## INPUT ROWS
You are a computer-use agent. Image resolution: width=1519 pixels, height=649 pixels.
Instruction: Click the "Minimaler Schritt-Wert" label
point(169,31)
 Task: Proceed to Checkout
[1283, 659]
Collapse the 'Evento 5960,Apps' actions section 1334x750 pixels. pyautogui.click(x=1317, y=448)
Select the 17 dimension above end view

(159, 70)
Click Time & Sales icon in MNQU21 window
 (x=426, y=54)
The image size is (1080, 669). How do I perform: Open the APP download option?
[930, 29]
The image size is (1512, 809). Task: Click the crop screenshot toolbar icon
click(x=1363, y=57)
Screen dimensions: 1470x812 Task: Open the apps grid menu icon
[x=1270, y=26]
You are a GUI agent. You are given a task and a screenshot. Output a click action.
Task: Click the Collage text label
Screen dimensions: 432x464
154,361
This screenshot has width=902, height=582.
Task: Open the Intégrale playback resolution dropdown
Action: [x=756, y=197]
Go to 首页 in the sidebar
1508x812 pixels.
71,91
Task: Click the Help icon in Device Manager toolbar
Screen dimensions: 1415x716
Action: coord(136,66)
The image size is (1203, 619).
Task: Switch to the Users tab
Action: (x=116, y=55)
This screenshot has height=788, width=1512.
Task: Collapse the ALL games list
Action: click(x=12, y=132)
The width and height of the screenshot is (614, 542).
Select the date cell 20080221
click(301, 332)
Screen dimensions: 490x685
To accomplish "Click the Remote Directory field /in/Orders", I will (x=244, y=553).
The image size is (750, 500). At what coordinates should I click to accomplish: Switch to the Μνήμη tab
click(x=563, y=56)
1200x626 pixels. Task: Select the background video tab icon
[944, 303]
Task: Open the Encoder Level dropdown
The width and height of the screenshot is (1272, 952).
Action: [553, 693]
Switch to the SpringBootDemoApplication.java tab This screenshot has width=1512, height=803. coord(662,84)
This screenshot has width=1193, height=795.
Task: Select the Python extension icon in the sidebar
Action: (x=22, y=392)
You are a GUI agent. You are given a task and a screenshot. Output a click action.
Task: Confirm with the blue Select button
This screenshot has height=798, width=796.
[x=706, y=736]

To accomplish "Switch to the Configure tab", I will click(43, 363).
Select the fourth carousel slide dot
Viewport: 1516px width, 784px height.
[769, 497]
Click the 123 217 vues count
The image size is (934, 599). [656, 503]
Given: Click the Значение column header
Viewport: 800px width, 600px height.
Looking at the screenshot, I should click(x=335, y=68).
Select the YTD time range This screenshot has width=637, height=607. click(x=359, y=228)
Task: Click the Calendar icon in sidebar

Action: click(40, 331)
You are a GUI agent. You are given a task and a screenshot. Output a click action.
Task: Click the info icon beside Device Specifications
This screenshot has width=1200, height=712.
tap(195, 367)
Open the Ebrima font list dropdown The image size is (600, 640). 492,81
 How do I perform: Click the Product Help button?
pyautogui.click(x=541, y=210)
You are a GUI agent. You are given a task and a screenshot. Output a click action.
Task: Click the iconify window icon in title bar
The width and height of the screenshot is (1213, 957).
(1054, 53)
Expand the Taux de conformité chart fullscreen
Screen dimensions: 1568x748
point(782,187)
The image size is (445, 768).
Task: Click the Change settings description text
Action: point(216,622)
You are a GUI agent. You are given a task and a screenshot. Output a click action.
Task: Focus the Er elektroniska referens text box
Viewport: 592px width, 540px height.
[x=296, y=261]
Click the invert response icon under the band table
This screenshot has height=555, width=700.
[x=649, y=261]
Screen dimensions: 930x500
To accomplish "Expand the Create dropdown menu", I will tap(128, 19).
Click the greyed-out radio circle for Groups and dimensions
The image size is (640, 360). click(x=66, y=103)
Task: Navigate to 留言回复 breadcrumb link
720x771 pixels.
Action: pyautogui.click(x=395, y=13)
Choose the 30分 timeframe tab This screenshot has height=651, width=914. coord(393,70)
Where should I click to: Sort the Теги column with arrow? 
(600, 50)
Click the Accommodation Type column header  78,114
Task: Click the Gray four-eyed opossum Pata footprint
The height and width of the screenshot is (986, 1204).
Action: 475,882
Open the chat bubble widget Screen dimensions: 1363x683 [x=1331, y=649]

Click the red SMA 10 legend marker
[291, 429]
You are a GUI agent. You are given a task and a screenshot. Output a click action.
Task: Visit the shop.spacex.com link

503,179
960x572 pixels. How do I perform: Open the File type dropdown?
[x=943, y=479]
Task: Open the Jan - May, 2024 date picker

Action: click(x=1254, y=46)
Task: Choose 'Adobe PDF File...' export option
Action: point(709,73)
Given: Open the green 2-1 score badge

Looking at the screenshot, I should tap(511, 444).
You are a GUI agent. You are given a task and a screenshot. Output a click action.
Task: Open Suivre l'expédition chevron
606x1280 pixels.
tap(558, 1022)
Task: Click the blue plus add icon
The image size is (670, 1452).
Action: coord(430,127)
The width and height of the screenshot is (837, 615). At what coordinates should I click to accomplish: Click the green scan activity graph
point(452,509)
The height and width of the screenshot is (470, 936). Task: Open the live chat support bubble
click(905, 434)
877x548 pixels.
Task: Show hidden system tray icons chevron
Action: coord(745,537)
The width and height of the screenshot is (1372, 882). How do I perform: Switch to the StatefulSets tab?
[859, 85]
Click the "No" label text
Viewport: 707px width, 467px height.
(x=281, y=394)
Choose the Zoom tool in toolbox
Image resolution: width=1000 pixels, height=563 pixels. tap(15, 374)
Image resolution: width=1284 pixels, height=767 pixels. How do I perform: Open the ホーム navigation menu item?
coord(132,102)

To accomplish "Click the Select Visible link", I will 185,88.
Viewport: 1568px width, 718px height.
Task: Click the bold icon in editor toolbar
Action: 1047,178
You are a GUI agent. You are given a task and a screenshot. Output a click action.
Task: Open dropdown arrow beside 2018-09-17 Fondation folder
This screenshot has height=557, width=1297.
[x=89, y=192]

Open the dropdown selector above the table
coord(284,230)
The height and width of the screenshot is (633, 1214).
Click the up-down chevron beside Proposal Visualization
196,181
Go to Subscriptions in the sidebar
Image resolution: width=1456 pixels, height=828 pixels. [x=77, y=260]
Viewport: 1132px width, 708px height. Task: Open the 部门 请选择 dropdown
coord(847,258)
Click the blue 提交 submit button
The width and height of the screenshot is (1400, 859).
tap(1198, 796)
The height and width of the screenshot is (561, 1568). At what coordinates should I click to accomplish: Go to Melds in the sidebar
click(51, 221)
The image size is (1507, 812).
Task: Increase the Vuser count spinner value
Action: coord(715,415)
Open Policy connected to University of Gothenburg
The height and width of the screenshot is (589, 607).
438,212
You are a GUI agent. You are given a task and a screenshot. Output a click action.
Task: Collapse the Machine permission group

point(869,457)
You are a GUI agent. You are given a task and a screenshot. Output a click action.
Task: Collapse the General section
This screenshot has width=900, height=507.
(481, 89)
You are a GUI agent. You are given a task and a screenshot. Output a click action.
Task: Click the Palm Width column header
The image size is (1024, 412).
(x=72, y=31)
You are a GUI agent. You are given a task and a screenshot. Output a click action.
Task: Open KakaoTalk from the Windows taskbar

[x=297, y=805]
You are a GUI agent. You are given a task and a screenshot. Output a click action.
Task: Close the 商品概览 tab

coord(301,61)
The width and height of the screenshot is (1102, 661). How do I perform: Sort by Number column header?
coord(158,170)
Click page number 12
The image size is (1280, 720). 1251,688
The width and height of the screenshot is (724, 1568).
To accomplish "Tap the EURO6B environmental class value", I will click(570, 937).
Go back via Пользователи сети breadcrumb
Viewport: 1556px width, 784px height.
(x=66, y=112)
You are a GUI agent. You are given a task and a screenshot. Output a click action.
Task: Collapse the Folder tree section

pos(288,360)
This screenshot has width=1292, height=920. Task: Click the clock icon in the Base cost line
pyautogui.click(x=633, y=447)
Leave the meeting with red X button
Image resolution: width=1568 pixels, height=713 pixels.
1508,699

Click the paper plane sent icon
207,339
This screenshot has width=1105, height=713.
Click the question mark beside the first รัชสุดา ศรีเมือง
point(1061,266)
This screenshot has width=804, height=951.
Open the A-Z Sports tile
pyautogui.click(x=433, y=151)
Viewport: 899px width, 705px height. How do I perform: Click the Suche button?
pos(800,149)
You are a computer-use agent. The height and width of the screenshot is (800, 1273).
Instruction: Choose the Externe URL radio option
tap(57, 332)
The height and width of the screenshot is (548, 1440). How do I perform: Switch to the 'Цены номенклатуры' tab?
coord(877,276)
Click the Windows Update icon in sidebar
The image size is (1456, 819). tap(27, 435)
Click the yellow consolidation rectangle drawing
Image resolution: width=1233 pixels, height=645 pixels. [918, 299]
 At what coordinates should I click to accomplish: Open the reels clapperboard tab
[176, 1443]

## TASK
Give the lines of the material from the line containing "You are a computer-use agent. The" through the line containing "The image size is (1456, 819). tap(27, 435)" as a JSON list of strings, one string per line and no blank lines.

## COMPLETE RESPONSE
[
  "You are a computer-use agent. The height and width of the screenshot is (800, 1273).",
  "Instruction: Choose the Externe URL radio option",
  "tap(57, 332)",
  "The height and width of the screenshot is (548, 1440). How do I perform: Switch to the 'Цены номенклатуры' tab?",
  "coord(877,276)",
  "Click the Windows Update icon in sidebar",
  "The image size is (1456, 819). tap(27, 435)"
]